Here is the command I ran that gave me the best plots (in my opinion): qiime songbird multinomial \ --i-table filtered_t1_cases_obstrl.qza \ --m-metadata-file NAFLD_Mapping_JZ_SNA_V3.txt \ --p-formula "Group" \ --p-epochs 10000 \ --p-differential-prior 0.5 \ --p-summary-interval 1 \ --p-num-random-test-examples 37 \ --output-dir songbird_nafld_test_ex_37/
I have a total of 247 samples, distributed almost half and half (146 cases and 101 controls). I added the random test samples flag after reading the tutorial that I can help with many samples. I don't think creating a test/training column would benefit me since the samples are pretty evenly distributed (but will if people in the know think it would help).
I also tried increasing the epochs to 20000 since the tutorial said that would help with non-plateauing, but that just seemed to make the plot worse.
Attached are the output from the command above and the output from increasing epochs to 20000.
Any help/tips would be appreciated.
@saatkinson what does your R2 / Q2 look like? That can help decide if your model is overfitting or not.
If you don't want a noisy loss, the best approach is to lower the learning rate --p-learning-rate. The default is now 1e-3, you can try 1e-4 or 1e-5 to see if that will give you a cleaner loss (although you will need to train for more epochs).

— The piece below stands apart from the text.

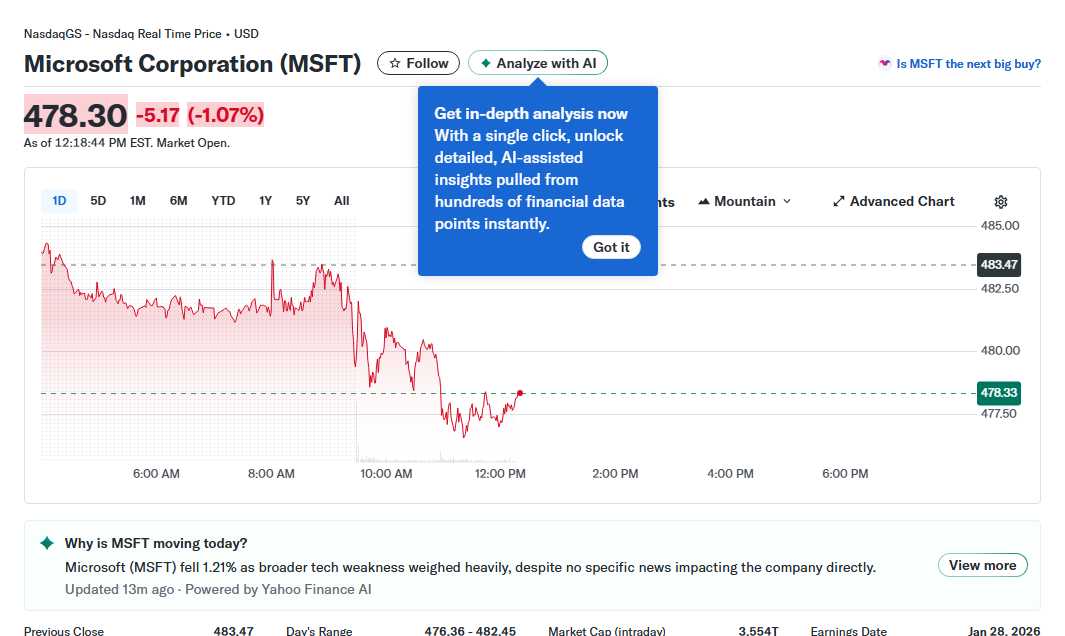Select the 5D time range tab
This screenshot has height=636, width=1065.
[98, 200]
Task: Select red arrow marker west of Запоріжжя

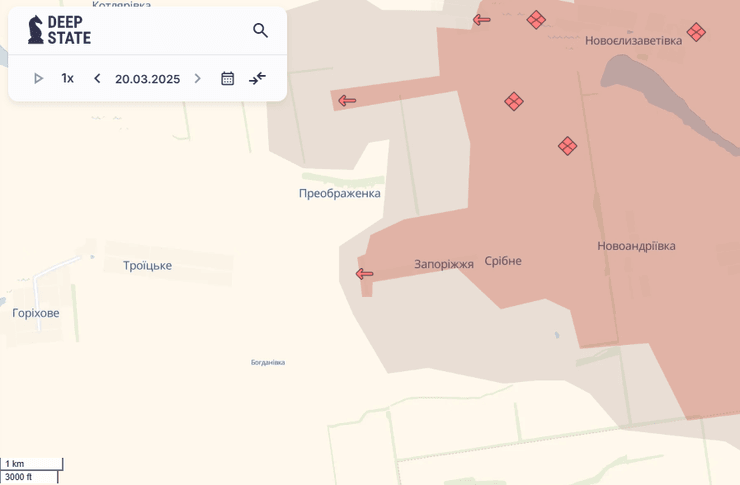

I ran the commands to look at Q2 and both instances are extremely low (0.000245 and 0.000458, for 10000 and 20000 epochs respectively). Below is the command I ran to generate the null model and the paired-summaries.
I also ran the null model without the num-random-test-examples flag because I wasn't sure if it should be there for the null model, but that made the Q2 drop to -0.064678.
Am I correct in interpreting that my model is severely overfitting the data? Looking at the FAQs there was a section about lowering the differential-prior, do you think this would help with the data I'm seeing? Do you have other suggestions for correcting the fit?
I can't completely comment on your results without seeing the loss plots. Do you see both your loss and CV curves decline?
If you see Q2 < 0, that is not a good sign (it means that your predictive power is not good). The differential prior is worth making smaller (i.e. 0.5).
Attached are my plots, the CV curve declines nicely, but the loss curve still looks like an EKG. I did not yet try decreasing the learning curve, do you recommend lowering that in conjunction with the differential prior? I ran the commands with a differential prior of 0.5, would 0.3 be an acceptable decrease?
Epochs 10000
Epochs 20000
Thanks for your help, I'm new to regression modeling.
Samantha
Hi @saatkinson, given how noisy the loss is, there is a benefit of running with a lower learning rate (try 1e-4 and 1e-5). I'd try adjust the differential prior only after getting the loss function smoothed (I'd stick with just tuning those parameters for now)
The learning rate of 1e-4 looks better to my untrained eye, is this accurate? This this as good as I'm going to get or should I keep decreasing the learning rate until it's smooth? Should I have increased the number of epochs more than 10000?
Hi @saatkinson, those fits are looking much better and are likely good enough for you downstream analysis (not sure how much further tuning will help). Good luck!